EXERCISE PROMPT
Look through the material below for "logo". Copy every line that contains it.

+ + + + +

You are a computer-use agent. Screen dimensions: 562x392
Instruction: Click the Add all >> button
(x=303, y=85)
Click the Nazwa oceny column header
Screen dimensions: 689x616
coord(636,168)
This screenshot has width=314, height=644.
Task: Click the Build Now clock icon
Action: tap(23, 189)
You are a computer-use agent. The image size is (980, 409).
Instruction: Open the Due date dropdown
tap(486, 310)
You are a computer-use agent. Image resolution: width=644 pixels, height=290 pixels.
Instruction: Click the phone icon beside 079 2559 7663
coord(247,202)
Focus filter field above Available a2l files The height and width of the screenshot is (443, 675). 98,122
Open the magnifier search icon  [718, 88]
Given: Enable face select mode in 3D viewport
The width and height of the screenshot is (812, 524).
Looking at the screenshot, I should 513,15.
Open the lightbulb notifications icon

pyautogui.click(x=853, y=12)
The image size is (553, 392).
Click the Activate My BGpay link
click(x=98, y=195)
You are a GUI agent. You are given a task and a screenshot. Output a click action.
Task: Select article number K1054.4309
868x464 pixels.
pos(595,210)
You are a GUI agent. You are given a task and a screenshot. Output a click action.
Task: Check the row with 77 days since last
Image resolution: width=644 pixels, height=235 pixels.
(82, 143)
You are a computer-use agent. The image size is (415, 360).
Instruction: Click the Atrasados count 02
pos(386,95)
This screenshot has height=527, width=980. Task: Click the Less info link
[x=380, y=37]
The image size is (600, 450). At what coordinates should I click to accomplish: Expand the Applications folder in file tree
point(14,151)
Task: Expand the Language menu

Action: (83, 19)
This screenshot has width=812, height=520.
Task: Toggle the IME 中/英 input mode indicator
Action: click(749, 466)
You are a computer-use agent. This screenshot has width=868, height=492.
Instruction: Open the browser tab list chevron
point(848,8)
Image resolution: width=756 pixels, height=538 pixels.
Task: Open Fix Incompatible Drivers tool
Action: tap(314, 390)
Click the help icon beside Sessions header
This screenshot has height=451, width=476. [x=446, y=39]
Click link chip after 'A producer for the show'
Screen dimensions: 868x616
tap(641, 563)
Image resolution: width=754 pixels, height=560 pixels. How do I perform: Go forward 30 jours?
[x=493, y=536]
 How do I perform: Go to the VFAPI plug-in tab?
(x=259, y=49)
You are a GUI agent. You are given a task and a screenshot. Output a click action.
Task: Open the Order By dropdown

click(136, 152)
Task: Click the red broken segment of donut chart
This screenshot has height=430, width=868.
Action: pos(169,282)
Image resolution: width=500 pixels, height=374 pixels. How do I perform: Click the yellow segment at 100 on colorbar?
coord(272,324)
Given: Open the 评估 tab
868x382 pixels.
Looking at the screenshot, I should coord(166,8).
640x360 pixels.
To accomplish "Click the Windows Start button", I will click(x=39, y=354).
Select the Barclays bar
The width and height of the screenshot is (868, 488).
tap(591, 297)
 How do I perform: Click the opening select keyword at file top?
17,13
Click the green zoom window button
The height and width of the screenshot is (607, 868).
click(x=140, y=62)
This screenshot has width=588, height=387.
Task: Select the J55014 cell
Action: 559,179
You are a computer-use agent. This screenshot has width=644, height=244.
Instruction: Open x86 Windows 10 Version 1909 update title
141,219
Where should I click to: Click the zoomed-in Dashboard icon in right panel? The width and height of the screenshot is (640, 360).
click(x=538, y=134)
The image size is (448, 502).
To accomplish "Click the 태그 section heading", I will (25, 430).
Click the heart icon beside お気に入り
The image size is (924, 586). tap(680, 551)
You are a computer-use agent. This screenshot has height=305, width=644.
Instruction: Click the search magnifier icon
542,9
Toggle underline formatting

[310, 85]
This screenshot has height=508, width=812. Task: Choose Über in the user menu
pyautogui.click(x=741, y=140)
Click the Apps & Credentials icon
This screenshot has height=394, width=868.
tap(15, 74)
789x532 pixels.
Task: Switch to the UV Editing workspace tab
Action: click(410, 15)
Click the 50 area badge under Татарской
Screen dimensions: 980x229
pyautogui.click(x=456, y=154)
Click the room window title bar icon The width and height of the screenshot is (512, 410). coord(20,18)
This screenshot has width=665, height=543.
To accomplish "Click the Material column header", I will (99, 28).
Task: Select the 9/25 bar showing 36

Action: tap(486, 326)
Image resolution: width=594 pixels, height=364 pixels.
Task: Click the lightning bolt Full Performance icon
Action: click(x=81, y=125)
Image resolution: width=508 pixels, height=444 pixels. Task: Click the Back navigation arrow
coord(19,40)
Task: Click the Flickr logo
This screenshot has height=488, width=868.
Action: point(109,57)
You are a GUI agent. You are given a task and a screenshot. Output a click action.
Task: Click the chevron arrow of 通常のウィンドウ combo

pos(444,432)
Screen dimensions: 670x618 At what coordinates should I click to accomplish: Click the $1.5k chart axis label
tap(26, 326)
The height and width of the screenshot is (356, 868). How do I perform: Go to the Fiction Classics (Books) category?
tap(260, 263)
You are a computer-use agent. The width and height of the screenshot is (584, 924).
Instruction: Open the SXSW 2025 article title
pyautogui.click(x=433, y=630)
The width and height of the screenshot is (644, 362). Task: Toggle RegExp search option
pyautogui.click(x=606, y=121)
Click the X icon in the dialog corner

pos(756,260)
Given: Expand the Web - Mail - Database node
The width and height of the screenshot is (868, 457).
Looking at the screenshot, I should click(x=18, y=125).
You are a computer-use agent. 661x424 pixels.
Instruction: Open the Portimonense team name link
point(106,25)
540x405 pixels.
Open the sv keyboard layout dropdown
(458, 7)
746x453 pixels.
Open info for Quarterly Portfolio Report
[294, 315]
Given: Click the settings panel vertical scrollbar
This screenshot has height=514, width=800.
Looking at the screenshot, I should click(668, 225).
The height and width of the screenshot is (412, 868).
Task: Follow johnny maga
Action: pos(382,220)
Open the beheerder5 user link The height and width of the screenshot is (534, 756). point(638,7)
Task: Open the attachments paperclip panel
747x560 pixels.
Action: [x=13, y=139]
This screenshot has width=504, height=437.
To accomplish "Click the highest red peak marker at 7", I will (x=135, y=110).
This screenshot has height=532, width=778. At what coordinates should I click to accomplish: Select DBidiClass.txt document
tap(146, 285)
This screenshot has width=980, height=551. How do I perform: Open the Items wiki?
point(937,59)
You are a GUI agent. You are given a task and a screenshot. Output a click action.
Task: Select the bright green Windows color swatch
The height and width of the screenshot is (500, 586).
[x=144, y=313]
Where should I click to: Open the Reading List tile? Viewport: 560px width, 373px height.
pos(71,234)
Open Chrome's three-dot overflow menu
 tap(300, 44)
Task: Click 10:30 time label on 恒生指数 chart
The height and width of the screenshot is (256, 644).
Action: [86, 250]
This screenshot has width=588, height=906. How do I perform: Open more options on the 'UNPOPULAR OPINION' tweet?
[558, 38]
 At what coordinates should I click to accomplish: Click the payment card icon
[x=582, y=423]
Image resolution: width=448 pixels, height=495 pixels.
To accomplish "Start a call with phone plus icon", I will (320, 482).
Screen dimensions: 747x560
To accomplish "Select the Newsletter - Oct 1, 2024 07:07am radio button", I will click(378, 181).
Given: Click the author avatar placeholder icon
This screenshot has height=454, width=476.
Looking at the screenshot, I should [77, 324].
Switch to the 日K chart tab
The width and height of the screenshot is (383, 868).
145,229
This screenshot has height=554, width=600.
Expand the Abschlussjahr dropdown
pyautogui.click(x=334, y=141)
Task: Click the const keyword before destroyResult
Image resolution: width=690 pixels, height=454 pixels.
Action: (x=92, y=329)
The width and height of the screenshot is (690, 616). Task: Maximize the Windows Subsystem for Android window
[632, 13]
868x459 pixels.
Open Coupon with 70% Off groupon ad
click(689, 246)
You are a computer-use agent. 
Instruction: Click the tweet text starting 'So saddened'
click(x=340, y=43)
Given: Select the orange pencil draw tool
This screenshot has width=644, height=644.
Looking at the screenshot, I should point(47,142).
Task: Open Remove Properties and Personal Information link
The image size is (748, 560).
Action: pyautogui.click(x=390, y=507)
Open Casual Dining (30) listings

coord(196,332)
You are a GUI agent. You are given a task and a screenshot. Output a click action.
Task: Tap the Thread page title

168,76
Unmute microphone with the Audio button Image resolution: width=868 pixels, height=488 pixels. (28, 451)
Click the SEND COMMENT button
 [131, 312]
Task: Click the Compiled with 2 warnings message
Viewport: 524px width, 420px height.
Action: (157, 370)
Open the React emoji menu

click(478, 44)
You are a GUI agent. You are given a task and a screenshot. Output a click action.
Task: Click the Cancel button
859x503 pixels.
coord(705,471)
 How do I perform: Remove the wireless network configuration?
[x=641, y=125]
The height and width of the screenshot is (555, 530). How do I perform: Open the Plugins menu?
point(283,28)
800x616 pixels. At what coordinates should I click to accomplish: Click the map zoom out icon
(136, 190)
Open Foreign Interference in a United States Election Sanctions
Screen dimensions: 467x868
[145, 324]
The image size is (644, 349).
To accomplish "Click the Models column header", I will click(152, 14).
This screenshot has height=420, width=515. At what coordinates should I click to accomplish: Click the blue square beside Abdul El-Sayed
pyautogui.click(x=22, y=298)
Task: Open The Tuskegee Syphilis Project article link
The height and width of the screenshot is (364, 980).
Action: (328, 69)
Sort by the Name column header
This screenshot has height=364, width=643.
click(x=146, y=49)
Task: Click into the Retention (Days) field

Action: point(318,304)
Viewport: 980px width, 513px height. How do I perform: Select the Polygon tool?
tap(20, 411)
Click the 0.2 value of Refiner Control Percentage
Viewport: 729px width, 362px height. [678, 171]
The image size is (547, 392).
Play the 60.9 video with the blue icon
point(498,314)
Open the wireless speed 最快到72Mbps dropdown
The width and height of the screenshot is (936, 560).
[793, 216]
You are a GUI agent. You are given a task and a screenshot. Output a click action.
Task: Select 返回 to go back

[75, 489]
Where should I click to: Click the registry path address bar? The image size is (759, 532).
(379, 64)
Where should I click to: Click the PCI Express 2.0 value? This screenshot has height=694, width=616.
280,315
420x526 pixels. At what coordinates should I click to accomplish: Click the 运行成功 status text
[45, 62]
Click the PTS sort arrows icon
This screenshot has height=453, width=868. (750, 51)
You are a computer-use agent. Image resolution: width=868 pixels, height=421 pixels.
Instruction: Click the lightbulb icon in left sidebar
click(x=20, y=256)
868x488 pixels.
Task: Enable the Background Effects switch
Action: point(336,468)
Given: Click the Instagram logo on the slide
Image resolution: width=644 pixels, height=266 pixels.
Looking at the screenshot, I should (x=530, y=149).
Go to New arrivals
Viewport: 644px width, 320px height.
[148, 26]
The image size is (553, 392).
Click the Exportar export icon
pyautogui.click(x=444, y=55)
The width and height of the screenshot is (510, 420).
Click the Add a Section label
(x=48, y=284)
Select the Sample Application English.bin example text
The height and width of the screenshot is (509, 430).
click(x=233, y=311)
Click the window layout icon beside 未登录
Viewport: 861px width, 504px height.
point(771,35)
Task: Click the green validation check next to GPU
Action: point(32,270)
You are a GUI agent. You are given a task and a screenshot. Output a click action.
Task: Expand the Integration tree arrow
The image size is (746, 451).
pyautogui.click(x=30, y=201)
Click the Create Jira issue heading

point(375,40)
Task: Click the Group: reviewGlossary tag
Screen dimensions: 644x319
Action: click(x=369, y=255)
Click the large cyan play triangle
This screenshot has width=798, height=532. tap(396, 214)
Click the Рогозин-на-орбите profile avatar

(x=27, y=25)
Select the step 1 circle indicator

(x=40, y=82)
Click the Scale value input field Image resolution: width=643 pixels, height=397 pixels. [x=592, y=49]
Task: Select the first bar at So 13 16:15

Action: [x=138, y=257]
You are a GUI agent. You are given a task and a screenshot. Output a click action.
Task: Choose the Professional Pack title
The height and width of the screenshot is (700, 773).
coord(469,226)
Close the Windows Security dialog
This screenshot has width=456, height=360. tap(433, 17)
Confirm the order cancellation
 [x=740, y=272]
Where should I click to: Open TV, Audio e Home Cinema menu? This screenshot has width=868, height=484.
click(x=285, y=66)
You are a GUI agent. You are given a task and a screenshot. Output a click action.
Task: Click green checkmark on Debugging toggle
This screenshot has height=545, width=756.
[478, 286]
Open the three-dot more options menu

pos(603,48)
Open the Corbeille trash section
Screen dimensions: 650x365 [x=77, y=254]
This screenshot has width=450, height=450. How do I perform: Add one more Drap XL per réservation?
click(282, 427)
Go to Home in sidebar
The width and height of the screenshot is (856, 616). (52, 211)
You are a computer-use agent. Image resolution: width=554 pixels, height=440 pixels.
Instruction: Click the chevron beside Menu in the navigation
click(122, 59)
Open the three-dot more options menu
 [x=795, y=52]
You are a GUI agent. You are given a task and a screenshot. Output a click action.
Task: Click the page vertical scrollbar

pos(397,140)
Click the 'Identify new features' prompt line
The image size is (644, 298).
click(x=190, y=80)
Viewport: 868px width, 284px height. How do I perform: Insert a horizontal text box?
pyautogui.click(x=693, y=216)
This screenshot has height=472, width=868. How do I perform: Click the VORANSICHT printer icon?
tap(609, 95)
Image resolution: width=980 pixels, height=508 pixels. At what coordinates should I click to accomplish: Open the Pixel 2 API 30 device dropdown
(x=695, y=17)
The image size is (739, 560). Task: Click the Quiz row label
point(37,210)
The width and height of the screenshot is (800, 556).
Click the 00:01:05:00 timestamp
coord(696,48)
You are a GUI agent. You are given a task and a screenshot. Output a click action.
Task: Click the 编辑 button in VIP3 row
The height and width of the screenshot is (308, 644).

+ + + + +

FINISHED EXERCISE
Task: Click the Flickr logo
Given: Click the Instagram logo on the slide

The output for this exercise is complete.